I've been having an email conversation with a friend. She's known all her life that she's gay. She has fought this all of her life. She is preparing to tell her truth and to therefore be disowned by her family. She is ready to be honest.

My response to her?

I love you. I'm sorry you're hurting.

The End.

I just finished watching the conversation between Jennifer Knapp (a Christian artist and a lesbian) and Pastor Bob Botsford on Larry King Live. It left me itchy. Whatever your beliefs about homosexuality, I'm confused at what point a person finds themselves the authority, the one to say, Choose between Christianity and your sexuality.

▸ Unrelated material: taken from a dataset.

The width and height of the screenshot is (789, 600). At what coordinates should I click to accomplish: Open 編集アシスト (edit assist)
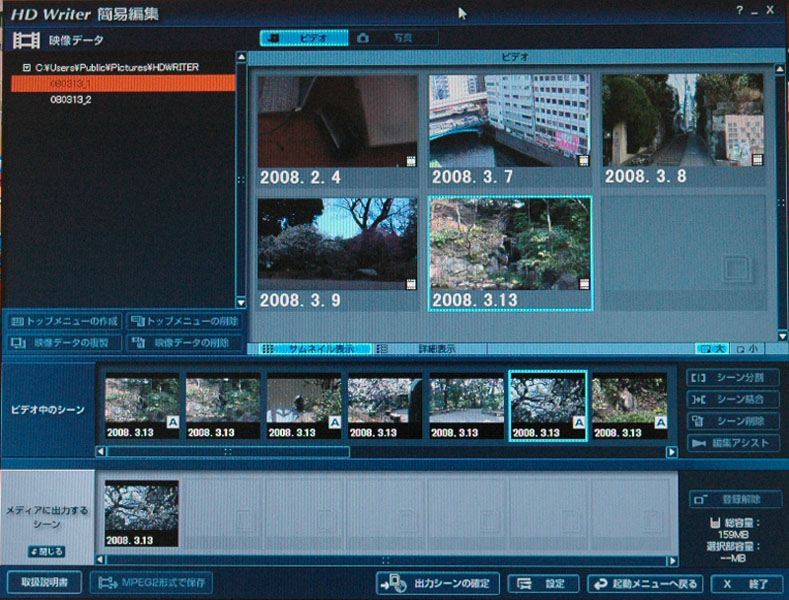coord(734,443)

I'm a Christian, and I know this is a hot button issue in my faith community. Sometimes I'm just not so sure why we're even talking about it. Why are we so focused on it? As Christians, what "should" we be focusing on?


Derek Webb asks some good questions...
(if you don't like swears, don't watch it)



As usual I love the point that's made through this song, that we're so focused on the wrong things. Please tell me, if a person is expending their little left-over energy on another person's moral choices, how do they have room for the sick and the poor and the orphan and the widow?

Sometimes I wish we all could sit together the exact same way we alcoholics sit together. If we did, I'm certain we'd have no room in our hearts for judging lifestyles. Those hearts would be so filled with the power of mercy and a holy redemptive freedom, we would go mute. There would be a lull in the crowd, mouths agape, standing in awe of love. We would see each other the way Christ sees us and the words that follow the pointed finger would be held captive by grace.

I guess this makes me a grateful alcoholic who fully admits she doesn't have all the answers, and is too busy learning to love and be loved to pass my time digging around in the lives of others in an effort to be right out of fear.

I want to transcend, to rise above all of this. I really do. To be a friend to my friend, and that is all.

Pastor Bob says that "sin is not ruling my(his) life," and that Jennifer is "not allowing Jesus Christ to reign over her life."

This is what gets me. Those very words. Those beliefs. It hurts. I hurt for my friend and I hurt for me. Because had people known about my addiction and had they told me, "Sin is ruling your life Heather"...I highly doubt it would have helped me, even if they were right to some degree, a degree I can't claim to fully understand. It would have left me hurting, even if they added, I tell you this because I love you.

I'm pretty sure my heart's response would have been something like, Okay. Now what am I allowed to tell you? Should I point out the way you believe you hold some higher authority, some right to point fingers? Have you ascended beyond having sin rule over your life? What are you not seeing about yourself if can say such things? Unless you can honestly say you're perfect, it's very difficult to find the dividing line between the sin-ruled life and the life Jesus reigns in.

If a man walks into a meeting with fellow alcoholics and says that he's relapsed and cannot stop. If he smells of whiskey with a touch of red wine, what happens?

Open arms, friends. Open arms. We're glad you're here today. That is the only response. And that is why the room is safe and holy, life-giving and life-changing. The change will come. After love.

I can't claim to know if homosexuality is a choice or a sin...I can't. I can't spend my energy looking over the arguments on both sides, arguments that both hold valid points and believable research. I don't think that's what I'm here to do. My friend's journey is her own, as is mine, and I simply love her for being her.

I just needed to get that off my chest.